On ethics and legal front, see this earlier post, Ethics, Morality and Legality of Robotic Wars. In addition here is a thoughtful piece on these issues by Michael Walzar from Dissent Magazine: Targeted Killing and Drone Warfare:

Now, does it make any difference if the actual killing is the work of a drone, operated by a technician sitting in an office 3,000 miles away? Surely the same criteria apply to the drone as to any more closely manned machine. Why should we think it different from the sniper’s rifle? The difference is that killing-by-drone is so much easier than other forms of targeted killing. The easiness should make us uneasy. This is a dangerously tempting technology. It makes our enemies more vulnerable than ever before, and we can get at them without any risk to our own soldiers. Of course, intelligence gathering may still be risky, but the drones “see” so much more than any soldier or agent in the field that they make fieldwork seem less important. They combine the capacity for surveillance with the capacity for precise attack. At least, that is the idea, and assuming now that we are rightly in the business of killing, that there are people out there who deserve to be killed, what could be better? 

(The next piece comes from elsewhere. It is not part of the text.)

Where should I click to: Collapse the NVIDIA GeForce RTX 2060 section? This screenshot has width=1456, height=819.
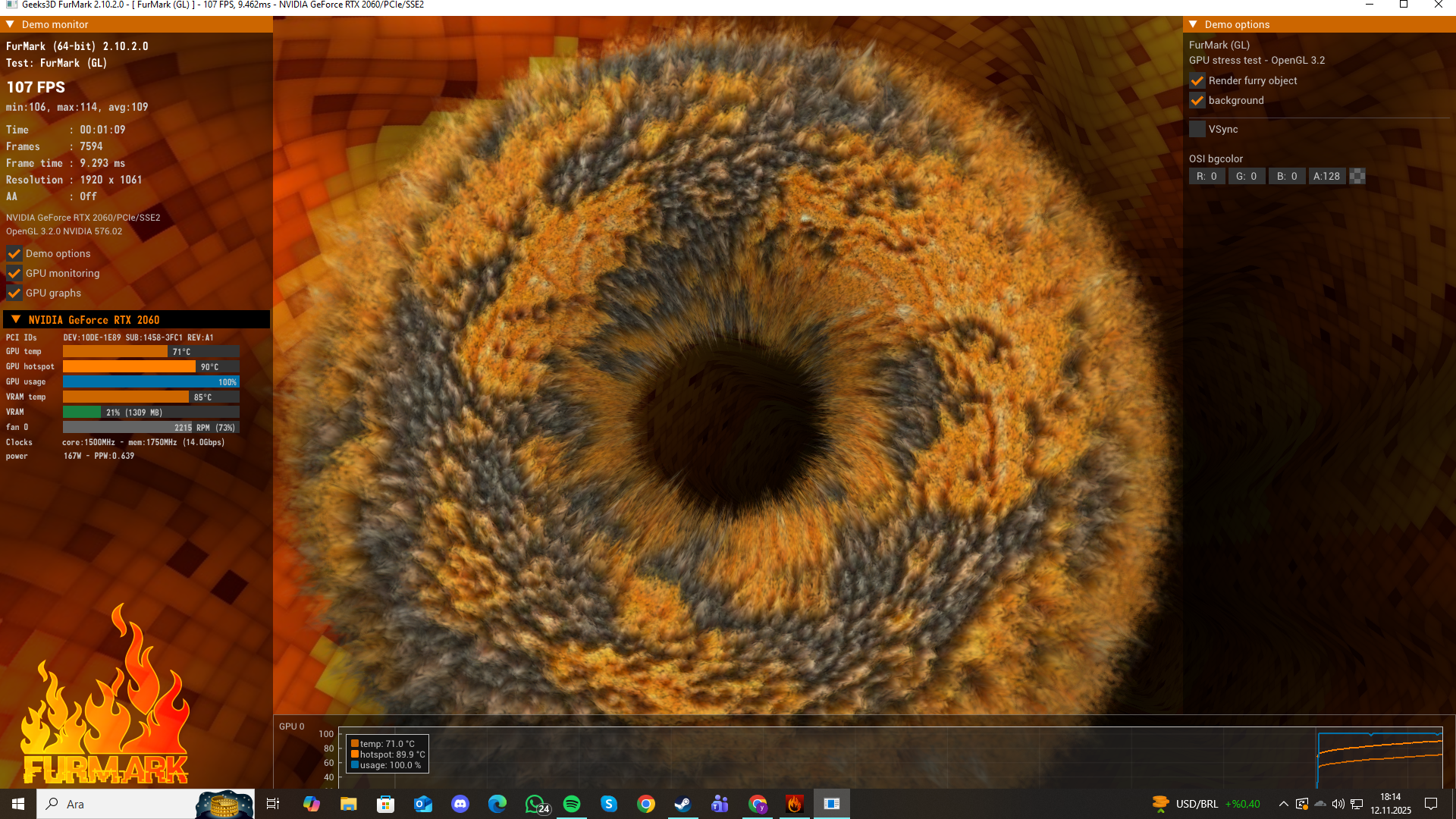16,319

But here is the difficulty: the technology is so good that the criteria for using it are likely to be steadily relaxed. That’s what seems to have happened with the U.S. Army or with the CIA in Pakistan and Yemen. The overuse of drones and the costs they impose upon the civilian population have been carefully and persuasively documented in the Stanford/NYU Clinics’ report, Living Under Drones. I will focus on only one striking example of how the moral criteria have been relaxed in order to justify the overuse and the costs. According to an article in the New York Times by Jo Becker and Scott Shane, President Obama has adopted “a disputed method for counting civilian casualties” that makes it much easier to call drone attacks “proportionate.” In effect, it “counts all military age males in a strike zone as combatants.” If the targeted insurgent or terrorist leader is surrounded by, or simply in the vicinity of, a group of men who are, say, between the ages of fifteen and sixty (and even drone surveillance can’t be precise about that), an attack is permitted, and everyone who is killed is counted as a legitimate target. But this isn’t targeted killing. 

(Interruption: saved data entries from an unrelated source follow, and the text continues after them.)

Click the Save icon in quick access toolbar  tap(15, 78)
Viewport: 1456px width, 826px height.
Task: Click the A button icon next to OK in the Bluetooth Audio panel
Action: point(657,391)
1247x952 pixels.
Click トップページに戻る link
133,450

There are ancient precedents for this sort of thing. According to Thucydides, when the Athenians captured the rebellious city of Melos, they “slew all the men of military age.” And according to the biblical book of Deuteronomy, when the Israelites besieged a city and “God delivers it into your hands…you shall put all its males to the sword.” Since the Deuteronomist goes on to exclude children, the two policies are identical. The new American doctrine isn’t the same. We are not aiming to kill all the men of military age, but we have made them all liable to be killed. We have turned them into combatants, without knowing anything more about them than their (approximate) age. That wasn’t right in ancient Greece or Israel, and it isn‘t right today. 

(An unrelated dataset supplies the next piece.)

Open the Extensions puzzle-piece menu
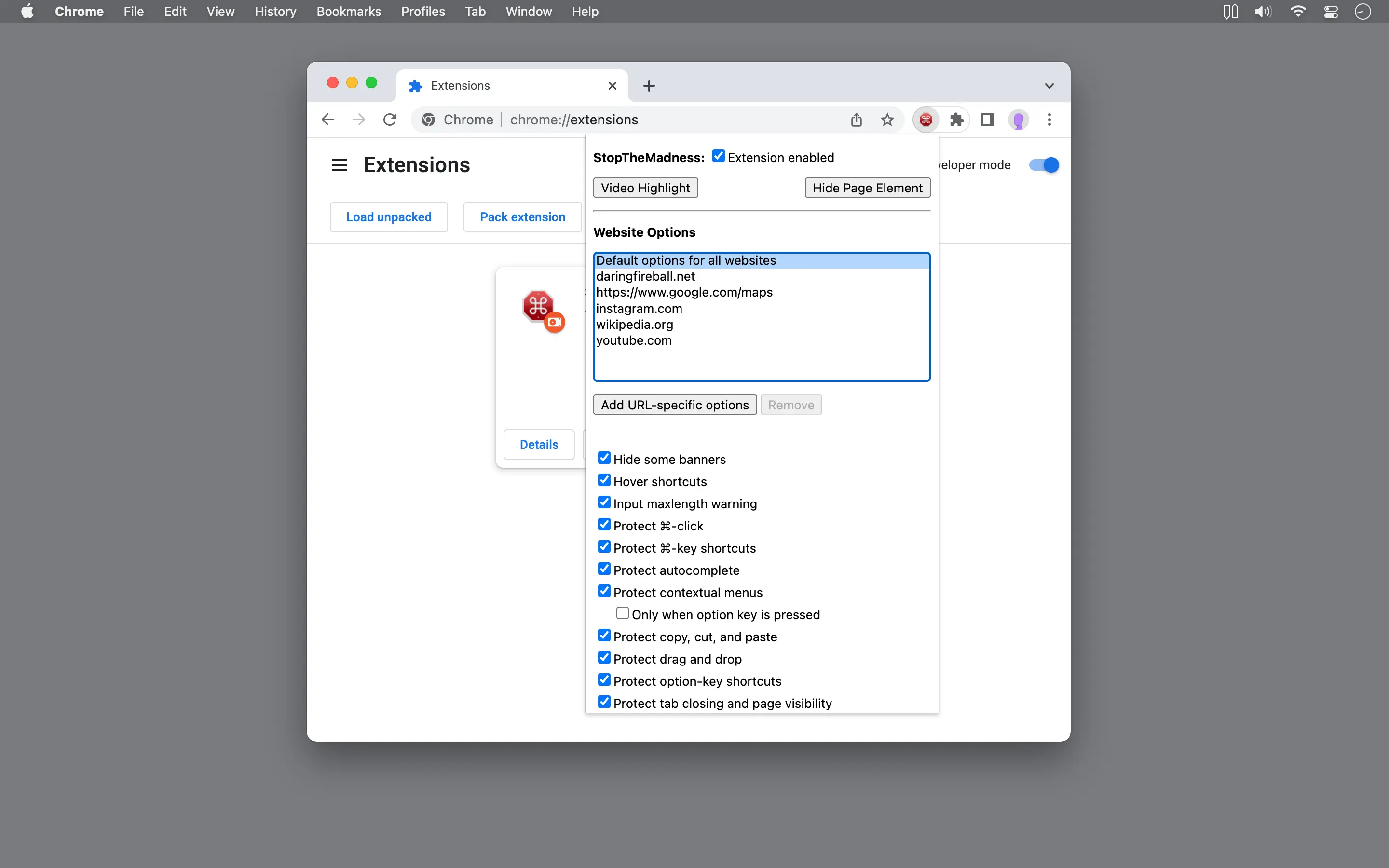The width and height of the screenshot is (1389, 868). (x=956, y=120)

Drone warfare could take the form of targeted killing, and it could be justified under tough constraints. But the United States now seems to be using drones in a different way, as the instrument of a more general and less focused warfare. Drones make it possible to get at enemies who hide in countries whose governments are probably unwilling and possibly unable to repress or restrain them. This is a war without a front, where the use of ground troops, even commandos, is difficult, sometimes impossible—so drones have been called “the only game in town.” But we should think very carefully before relaxing the targeting rules and turning drones into a weapon like all the others. Their moral and political advantage is their precision, which depends on using them only against individuals whose critical importance we have established and about whom we have learned a great deal. Using them like an advanced form of artillery or like “smart” bombs isn’t morally right or politically wise. 
This last point can be driven home very simply: imagine a world, which we will soon be living in, where everybody has drones.